Chapitre 19
"Que tous les hommes soient frères, c'est le rêve des gens qui n'ont pas de frères." - Charles Chincholle
J'appuie ma main sur la poignée de ma valise et Austin porte son attention dessus. Il cligne des yeux plusieurs fois, me détaille de nouveau en croisant les bras.
— Qu'est-ce que tu fais ici? Il me demande encore perdu.
— Il y a longtemps, tu m'as dit que tu aurais toujours une chambre pour moi si je voulais fuir Corvallis. C'est toujours le cas?
— Ouais... mais c'est pas le bon moment, tu devrais être avec les parents à Corvallis... pas ici. Ils savent où tu es au moins?
— Non, je secoue la tête, pourquoi tu veux que je leur dise où tu te caches?
— Non. Il dit sèchement. Tu peux rentrer, il passe sa main dans ses cheveux, mais avant il faut que je te dise quelque chose...
Il se tait et me fait signe d'en faire de même quand la porte s'ouvre de nouveau. Une jeune femme en ressort, vêtue d'un cycliste de sport et d'une brassière Nike. Elle m'arrive juste à l'épaule. Elle a la peau noire, des cheveux marrons et dorés bouclés rattachés dans une couette haute et des tâches de rousseur sur son nez et ses joues. Elle se sert contre le torse d'Austin et m'observant l'air interrogateur.
— Brandy, je te présente Miles mon petit-frère. Miles, je te présente Brandy ma fiancée.
— Fiancée? Je répète on ne peut plus surpris.
— Salut Miles! Elle a une voix plutôt grave et cassée. Je suis vraiment contente de te rencontrer, Austin m'a tellement parlé de toi, j'ai déjà l'impression de te connaître.
— Pareil pour moi, je mens en scrutant mon frère du regard.
— Austin tu pourrais me raconter encore une fois le jour où vous vous êtes enfuis de l'orphelinat pour assister à la fête foraine? Elle tire sur son t-shirt. C'est mon histoire préférée.
J'écarquille les yeux et m'apprête à la contredire mais Austin m'en empêche d'un regard fermé.
— Pas maintenant Brandy, il l'embrasse sur le front, Miles a fait une longue route et je suppose qu'il est fatigué.
Austin attrape ma valise et la rentre à l'intérieur. J'observe la décoration qui est vraiment simple, les murs sont blancs, la cuisine américaine est design et donne immédiatement sur le salon, composé d'un sofa, d'une télé et d'une table basse sur laquelle sont posés des restes de boîtes de sushis. Nous montons à l'étage, il y a trois pièces, deux chambres et une salle de bains.
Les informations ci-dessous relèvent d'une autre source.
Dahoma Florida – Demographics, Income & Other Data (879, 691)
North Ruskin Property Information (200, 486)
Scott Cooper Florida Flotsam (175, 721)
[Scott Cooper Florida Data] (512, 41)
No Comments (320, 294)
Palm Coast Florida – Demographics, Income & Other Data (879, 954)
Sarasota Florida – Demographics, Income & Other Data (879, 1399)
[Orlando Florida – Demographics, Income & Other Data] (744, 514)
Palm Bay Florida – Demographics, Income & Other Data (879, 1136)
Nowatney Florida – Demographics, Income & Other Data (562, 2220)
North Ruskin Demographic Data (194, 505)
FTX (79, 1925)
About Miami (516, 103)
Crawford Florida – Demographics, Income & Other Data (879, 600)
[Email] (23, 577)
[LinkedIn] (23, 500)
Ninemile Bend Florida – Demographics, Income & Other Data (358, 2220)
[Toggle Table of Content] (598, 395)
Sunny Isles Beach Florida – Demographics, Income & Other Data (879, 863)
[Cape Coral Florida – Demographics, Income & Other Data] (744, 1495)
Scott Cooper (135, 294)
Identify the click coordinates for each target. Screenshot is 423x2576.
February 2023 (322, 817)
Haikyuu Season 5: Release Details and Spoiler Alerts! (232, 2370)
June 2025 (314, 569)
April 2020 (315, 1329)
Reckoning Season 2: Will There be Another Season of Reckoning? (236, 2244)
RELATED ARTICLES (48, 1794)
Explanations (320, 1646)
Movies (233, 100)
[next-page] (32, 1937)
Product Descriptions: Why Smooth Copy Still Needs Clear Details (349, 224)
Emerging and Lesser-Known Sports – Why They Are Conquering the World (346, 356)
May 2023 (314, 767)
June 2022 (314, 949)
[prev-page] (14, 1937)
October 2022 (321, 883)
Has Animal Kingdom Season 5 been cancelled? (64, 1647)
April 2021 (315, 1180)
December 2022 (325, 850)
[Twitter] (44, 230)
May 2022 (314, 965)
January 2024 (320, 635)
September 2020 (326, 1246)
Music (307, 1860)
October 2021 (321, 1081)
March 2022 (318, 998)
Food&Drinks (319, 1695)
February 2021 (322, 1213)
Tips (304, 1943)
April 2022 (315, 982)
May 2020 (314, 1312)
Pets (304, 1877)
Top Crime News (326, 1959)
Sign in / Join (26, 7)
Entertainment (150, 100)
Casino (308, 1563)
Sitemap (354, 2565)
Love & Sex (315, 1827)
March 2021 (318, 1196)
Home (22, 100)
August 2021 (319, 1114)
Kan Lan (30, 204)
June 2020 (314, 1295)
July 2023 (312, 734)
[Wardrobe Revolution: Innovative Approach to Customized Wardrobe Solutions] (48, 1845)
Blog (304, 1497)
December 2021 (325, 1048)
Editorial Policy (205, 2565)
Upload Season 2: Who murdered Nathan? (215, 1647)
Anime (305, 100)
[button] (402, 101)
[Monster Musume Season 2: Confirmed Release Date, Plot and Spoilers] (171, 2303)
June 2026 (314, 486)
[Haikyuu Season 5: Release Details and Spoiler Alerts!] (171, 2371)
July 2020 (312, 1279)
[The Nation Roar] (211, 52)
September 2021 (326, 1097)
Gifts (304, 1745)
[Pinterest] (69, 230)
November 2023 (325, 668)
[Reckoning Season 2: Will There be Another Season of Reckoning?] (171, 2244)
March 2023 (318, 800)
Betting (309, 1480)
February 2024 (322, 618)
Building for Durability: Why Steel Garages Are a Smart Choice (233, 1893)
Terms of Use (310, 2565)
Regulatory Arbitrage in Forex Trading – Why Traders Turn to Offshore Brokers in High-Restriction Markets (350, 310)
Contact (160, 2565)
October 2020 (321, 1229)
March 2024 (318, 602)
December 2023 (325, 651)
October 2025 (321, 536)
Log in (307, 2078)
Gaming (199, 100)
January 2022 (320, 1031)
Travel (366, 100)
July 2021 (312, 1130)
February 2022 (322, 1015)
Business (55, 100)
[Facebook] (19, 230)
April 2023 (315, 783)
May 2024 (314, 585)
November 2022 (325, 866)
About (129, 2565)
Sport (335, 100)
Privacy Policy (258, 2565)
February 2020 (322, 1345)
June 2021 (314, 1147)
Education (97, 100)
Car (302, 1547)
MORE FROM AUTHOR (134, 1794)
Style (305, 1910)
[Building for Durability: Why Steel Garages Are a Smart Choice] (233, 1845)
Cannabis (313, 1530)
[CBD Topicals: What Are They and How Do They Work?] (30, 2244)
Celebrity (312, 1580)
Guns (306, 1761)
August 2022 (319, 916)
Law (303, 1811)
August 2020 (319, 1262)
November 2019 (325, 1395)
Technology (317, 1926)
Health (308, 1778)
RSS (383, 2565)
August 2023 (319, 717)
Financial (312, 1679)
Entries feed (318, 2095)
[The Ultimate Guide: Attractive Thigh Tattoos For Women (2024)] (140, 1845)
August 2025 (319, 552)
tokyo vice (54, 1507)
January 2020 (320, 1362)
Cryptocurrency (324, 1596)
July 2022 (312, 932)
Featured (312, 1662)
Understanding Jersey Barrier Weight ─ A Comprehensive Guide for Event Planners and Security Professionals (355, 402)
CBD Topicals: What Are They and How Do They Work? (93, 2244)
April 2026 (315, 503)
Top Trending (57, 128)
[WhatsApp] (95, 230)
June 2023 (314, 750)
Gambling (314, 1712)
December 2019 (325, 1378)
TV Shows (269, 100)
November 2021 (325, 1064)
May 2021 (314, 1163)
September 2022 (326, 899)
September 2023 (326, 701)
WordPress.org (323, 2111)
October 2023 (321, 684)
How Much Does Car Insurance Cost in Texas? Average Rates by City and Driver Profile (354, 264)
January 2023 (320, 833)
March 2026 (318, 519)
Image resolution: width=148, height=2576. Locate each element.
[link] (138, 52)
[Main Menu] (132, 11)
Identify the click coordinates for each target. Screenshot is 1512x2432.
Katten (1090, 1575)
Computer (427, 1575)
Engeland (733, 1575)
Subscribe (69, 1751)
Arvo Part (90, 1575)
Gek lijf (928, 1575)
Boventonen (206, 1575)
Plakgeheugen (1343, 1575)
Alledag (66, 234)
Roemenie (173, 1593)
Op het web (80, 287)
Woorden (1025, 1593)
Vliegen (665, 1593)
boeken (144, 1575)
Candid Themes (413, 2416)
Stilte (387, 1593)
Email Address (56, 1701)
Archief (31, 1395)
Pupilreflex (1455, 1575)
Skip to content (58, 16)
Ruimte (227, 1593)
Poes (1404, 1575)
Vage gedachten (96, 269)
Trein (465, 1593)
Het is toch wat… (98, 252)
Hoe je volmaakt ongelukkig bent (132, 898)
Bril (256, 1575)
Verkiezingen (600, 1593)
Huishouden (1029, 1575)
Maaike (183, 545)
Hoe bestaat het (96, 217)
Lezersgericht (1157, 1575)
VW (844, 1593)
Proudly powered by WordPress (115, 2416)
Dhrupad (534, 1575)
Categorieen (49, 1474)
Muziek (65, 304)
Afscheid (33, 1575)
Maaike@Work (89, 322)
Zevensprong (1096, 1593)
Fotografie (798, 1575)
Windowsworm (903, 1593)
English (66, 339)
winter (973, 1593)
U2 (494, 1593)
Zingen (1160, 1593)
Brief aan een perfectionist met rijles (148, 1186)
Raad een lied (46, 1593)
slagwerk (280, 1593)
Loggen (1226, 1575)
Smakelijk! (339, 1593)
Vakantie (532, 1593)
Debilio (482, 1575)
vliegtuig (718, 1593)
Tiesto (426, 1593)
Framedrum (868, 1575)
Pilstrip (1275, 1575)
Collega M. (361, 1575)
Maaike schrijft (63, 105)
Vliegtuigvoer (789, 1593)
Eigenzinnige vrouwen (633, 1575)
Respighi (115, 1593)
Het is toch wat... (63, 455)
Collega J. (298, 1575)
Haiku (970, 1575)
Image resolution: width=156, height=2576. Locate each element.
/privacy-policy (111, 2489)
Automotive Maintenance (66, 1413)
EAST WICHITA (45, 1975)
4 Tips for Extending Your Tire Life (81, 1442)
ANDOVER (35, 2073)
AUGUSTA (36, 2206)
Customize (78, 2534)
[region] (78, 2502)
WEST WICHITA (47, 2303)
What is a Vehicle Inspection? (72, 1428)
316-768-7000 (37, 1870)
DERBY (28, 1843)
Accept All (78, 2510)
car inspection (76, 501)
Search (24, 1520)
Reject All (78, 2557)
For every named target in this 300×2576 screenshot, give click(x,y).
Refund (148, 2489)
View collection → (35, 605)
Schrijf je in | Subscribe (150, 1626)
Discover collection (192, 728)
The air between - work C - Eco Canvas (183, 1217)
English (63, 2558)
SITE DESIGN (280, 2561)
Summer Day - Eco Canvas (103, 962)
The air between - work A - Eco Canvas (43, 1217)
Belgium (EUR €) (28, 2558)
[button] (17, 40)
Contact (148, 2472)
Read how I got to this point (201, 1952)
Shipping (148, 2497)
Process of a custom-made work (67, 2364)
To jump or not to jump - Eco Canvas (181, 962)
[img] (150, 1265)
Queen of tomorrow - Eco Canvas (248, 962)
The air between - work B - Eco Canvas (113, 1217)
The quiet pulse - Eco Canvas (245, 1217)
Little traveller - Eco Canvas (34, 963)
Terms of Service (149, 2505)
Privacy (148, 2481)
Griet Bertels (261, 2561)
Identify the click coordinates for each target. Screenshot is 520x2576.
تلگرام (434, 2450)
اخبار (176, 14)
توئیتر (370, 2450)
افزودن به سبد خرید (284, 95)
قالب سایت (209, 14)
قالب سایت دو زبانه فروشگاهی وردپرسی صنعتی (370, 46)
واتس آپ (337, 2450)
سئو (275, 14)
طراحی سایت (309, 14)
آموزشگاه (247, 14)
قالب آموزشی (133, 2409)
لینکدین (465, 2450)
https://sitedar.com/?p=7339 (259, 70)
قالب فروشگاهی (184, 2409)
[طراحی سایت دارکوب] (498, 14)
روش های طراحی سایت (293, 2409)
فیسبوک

Nous entrons dans une chambre, il y a un lit qui est entouré de cartons non-déballés. Austin trouve une petite place pour ma valise et observe la pièce gêné.
— Désolé, c'est le bazar, j'ai pas encore eu le temps de tout déballer et je ne savais pas que tu arrivais...
— T'inquiète, ça me va. C'est toujours mieux que ma chambre à l'orphelinat. J'essaie.
Il hoche la tête, comprenant certainement qu'il me doit quelques explications. Il tourne la tête vers Brandy qui nous observe attendrie.
— Bébé, tu veux bien me ramener de quoi faire le lit s'il-te-plaît, je vais mettre un peu d'ordre pendant ce temps. Il lui demande gentiment.
Brandy hoche la tête en souriant et se retourne jusqu'à la porte. Je la détaille de haut en bas et stoppe mon regard sur ses fessiers musclés et imposants. Elle ferme la porte derrière elle et coupe court à mon spectacle. J'entends un raclement de gorge et je porte mon attention sur Austin.
— Tu ne l'as regardes plus jamais comme ça. C'est ma fiancée, pigé? Il s'agace.
— Comme ça nous avons été dans un orphelinat? Je dis légèrement amusé en m'asseyant sur le matelas nu.
— Officiellement les parents sont morts dans un accident de voiture quand tu avais cinq ans et moi onze.
— Ok et il y a quelque chose d'autre que je dois savoir? Je m'assois en tailleurs.
— Vire tes chaussures de mon matelas, merde Miles! Il me reprend.
— Pardon monsieur j'ai une maison et une femme. Je lève les yeux au ciel.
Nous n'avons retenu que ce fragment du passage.